I want to try something with all of you.  So just bear with me J  You might feel a little silly at first, but just trust me!  Close your eyes.  Imagine yourself  in a place of your choice where comfort, peacefulness, and joy surround you like a gentle cool breeze on a warm summer day.  Feel the breeze pass by you and through you.  Experience the feeling of the breeze blowing your hair back and the sound of the wind as it rustles through the trees as if it’s almost whispering.  Take a nice, deep breath and enjoy the moment of stillness that you feel as everything stops around you- all the fear, the worry, the demands, everything is frozen in time.  You are in the moment and nothing can distract you.  Feel a smile building- just let it happen and then slowly open your eyes.           

            What you hopefully just experienced is what I experience and what I’m sure other choir members also experience when we sing the songs that Fr. Bede and Bobby choose for Mass and Concerts.  Of course this feeling doesn’t come forth automatically.  It arises once a song is learned and we begin to fully understand and appreciate the lyrics, and then feel the emotions waiting to burst forth from each song.  This is when I believe we are filled with God’s presence- in this incredible stillness and joy.   

            If you do a google search for inspirational quotes about music, you will find pages upon pages of results.  Here is one that I found that I feel really captures the power behind music, especially the music we sing here in the choir.  “Music speaks what cannot be expressed, soothes the mind and gives it rest, heals the heart and makes it whole, flows from heaven to the soul.”  Music is a gift from God with incredible healing powers for those singing the music as well as those listening to the music.   

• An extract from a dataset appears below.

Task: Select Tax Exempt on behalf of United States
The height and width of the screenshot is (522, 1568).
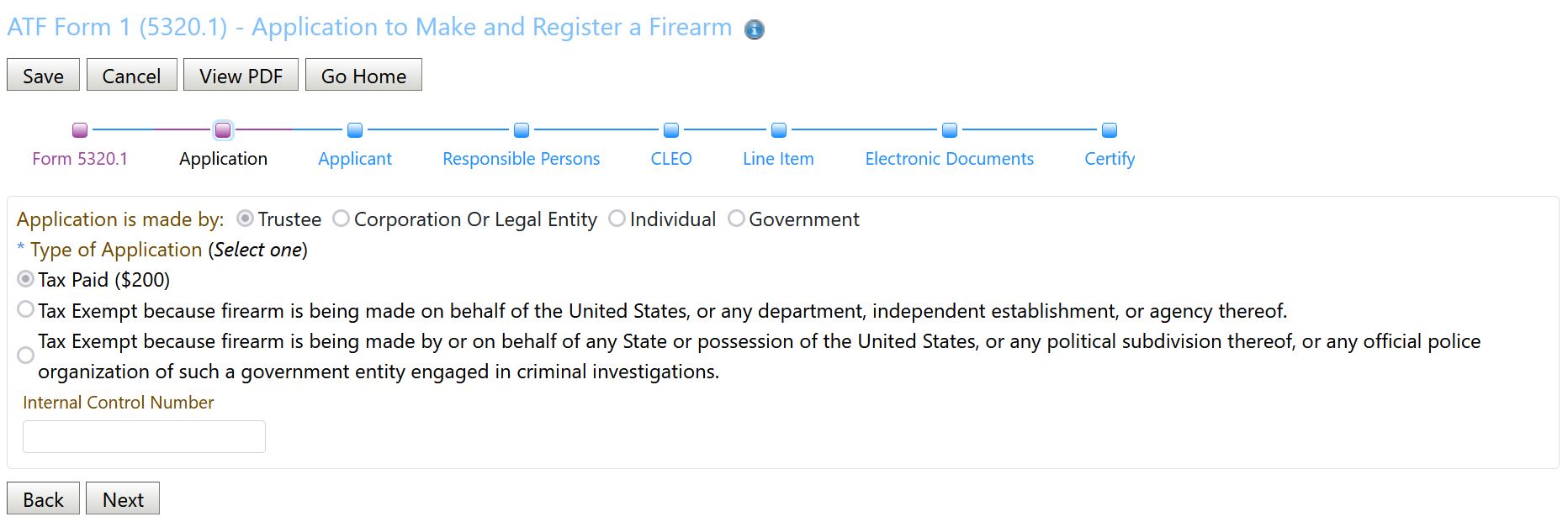Action: coord(26,309)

            A wise monk once told me- “God gives each of us gifts.  Learn to accept the gifts and use them.”  Thank you Fr. Bede!  Tonight we share with you the gift of music, which we have been blessed enough to have been given.  Listen to the beauty and the praise in the lyrics, let the melodies and harmonies soothe your soul.  Let the power overwhelm and overtake you, and you will be changed for the better.  Then I ask this of you- let the beauty of the music transfer over into your lives.  Live more peaceably, with more joy, more hope, more steadfast faith, more trust in our Lord and each other, and of course, with more love.   

So as you all leave tonight, I’m going to give each and everyone of you a challenge.  Find something, anything, in any or all of the songs - that you can carry out in your life.  It could be having more patience, loving more, or something as simple as listening to music more-  whatever you’d like.  In doing this, I can guarantee that you will enrich the lives of others, as well as your own life.  I have been given so much, and my life has been enhanced in so many ways because of the power I find in the music we sing.  It is my hope tonight, as I say farewell to a wonderful four years here, that you too can experience even a glimpse of what we all have experienced and can love choir as much as we do. 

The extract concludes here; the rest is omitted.